Celestial Mechanics and Dynamical Astronomy | 2001
Elena Lega; Claude Froeschlé
The computation on a relatively short time of a quantity, related to the largest Lyapunov Characteristic Exponent, called Fast Lyapunov Indicator allows to discriminate between ordered and weak chaotic motion and also, under certain conditions, between resonant and non resonant regular orbits. The aim of this paper is to study numerically the relationship between the Fast Lyapunov Indicator values and the order of periodic orbits. Using the two-dimensional standard map as a model problem we have found that the Fast Lyapunov Indicator increases as the logarithm of the order of periodic orbits up to a given order.
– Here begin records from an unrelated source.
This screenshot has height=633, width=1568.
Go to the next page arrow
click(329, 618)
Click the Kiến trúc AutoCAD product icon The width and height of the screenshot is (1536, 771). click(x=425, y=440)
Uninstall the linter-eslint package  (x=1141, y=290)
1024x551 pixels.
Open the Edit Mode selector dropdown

For higher order the Fast Lyapunov Indicator grows linearly with the order of the periodic orbits. We provide a simple model to explain the relationship that we have found between the values of the Fast Lyapunov Indicator, the order of the periodic orbits and also the minimum number of iterations needed to obtain the Fast Lyapunov Indicator values.
Celestial Mechanics and Dynamical Astronomy | 2005
Claude Froeschlé; Massimiliano Guzzo; Elena Lega
We detect and measure diffusion along resonances in a quasi-integrable symplectic map for different values of the perturbation parameter. As in a previously studied Hamiltonian case (Lega et al., 2003) results agree with the prediction of the Nekhoroshev theorem. Moreover, for values of the perturbation parameter slightly below the critical value of the transition between Nekhoroshev and Chirikov regime we have also found a diffusion of some orbits along macroscopic portions of the phase space. Such a diffusion follows in a spectacular way the peculiar structure of resonant lines.
Nonlinearity | 2006
Massimiliano Guzzo; Elena Lega; Claude Froeschlé
The Nekhoroshev theorem has become an important tool for explaining the long-term stability of many quasi-integrable systems of interest in physics. The action variables of systems that satisfy the hypotheses of the Nekhoroshev theorem remain close to their initial value up to very long times, which grow exponentially as an inverse power of the perturbations norm. In this paper we study some of the simplest systems that do not satisfy the hypotheses of the Nekhoroshev theorem. These systems can be represented by a perturbed Hamiltonian whose integrable part is a quadratic non-convex function of the action variables. We study numerically the possibility of action diffusion over short times for these systems (continuous or maps) and we compare it with the so-called Arnold diffusion. More precisely we find that, except for very special non-convex functions, for which the effect of non-convexity concerns low-order resonances, the diffusion coefficient decreases faster than a power law (and possibly exponentially) of the perturbations norm. According to theory, we find that the diffusion coefficient as a function of the perturbations norm decreases more slowly than in the convex case.